When Jack’s brother marries an immigrant, everyone’s talking. The backyard wedding is a clash of cultures, where footy mates joke, alcohol flows, and his grandfather disapproves.

This new play from Adelaide company Famous Last Words is confronting, not just for what people believe, but why they believe it. Playwright James Watson begins his story in familiar territory: a young man whose entire life has been about his brother, revering his veteran grandfather, never doubting a word that comes out of his mouth. But when his newly wed brother doesn’t come over anymore, and a family tragedy severs Jack from his last remaining guidance, Watson takes a darker turn to ‘evolve’ Jack from a carefree larrikin to a raging extremist.

It’s cleverly written, a believable narrative, brilliantly told in one act by one astounding actor, Henry Cooper. He brings the audience on the journey with him: he’s relatable, he engages us, and it’s an exceptional craft of both writer and actor where a character who espouses such vitriol and barely restrained hate can still find sympathy in the audience.

Dan Pitt is the other person on the stage – at the back, behind an impressive drum kit, providing crashes of drumskin and cymbals to climax a scene, or build tension with a heartbeat from his kick pedal.

For quieter moments, Cooper’s words are underscored with a soundscape that’s a light touch, yet still achieves a menacing foreboding of something bad about to happen. Monica Patteson’s lights are almost cinematic, guiding changes in mood and tempo, framing Cooper as he sits, stands and lies on the ground. Ruby Jenkins strips back the design to a bare floor, a raised platform for the percussionist, and just three chairs for Cooper to support his words.

And what Cooper and director Connor Reidy achieve with those chairs is remarkable – it doesn’t need much more to place us in the back garden, at a smoky barbeque, in Jack’s bedroom, and the placement of those chairs tells us who else is there, even though we don’t see them.

After the extraordinary opening play of Famous Last Word’s season (Miss Julie After Strindberg), the second production is a closer relation to the company’s offering from last year’s Adelaide Fringe (Home Thoughts), exploring dysfunctional family dynamics and the impacts of change. Yet the stakes are higher for these siblings, and for the creative team behind Proud. It’s courageous to channel these themes through one performer, yet the changes in Jack, and the conflict he brings to the family, are expertly handled. Cooper holds our attention and drives up our tension over the full ninety minutes, with just a brief costume change that barely interrupts the flow – yet that simple switch from coloured polo shirt to black hoodie completes the transformation.

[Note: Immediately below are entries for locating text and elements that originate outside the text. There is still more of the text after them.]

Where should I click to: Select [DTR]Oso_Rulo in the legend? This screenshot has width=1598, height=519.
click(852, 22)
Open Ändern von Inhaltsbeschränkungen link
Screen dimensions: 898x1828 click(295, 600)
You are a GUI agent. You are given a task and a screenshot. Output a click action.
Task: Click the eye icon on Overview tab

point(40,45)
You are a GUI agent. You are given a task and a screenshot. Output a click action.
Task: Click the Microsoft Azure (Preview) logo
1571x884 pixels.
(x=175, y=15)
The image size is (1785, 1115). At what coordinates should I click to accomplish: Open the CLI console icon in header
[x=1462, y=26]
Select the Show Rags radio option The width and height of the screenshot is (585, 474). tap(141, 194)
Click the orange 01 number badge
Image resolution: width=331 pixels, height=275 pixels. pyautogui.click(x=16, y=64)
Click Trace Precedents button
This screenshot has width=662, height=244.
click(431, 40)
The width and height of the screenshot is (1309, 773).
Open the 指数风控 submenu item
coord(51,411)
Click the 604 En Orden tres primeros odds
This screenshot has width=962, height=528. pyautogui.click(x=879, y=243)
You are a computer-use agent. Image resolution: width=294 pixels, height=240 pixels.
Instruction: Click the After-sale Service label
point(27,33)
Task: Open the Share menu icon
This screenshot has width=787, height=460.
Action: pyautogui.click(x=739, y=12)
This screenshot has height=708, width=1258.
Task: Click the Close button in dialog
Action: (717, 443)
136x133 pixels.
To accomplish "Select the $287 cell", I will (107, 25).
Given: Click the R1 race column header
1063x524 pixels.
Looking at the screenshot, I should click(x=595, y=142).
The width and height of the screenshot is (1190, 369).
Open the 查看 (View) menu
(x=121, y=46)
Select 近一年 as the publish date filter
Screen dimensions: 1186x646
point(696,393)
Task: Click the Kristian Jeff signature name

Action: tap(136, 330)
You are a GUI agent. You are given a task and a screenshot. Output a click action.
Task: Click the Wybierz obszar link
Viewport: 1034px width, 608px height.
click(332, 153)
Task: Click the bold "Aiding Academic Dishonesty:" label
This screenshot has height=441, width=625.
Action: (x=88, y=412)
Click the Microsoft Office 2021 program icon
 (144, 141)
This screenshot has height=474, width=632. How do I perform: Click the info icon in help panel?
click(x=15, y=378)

Proud won’t leave you comfortable, won’t tell you that you’re not at fault; the language is provocative, and the verbal violence might be triggering for some. It’s difficult to write and speak about far right-wing groups without falling one side or the other, but Watson treads this tightrope carefully and succeeds in not taking sides. Perhaps I would have preferred if he had, not because the audience has to make that determination, but because we are forced to face the part each of us plays in why people turn to the extreme.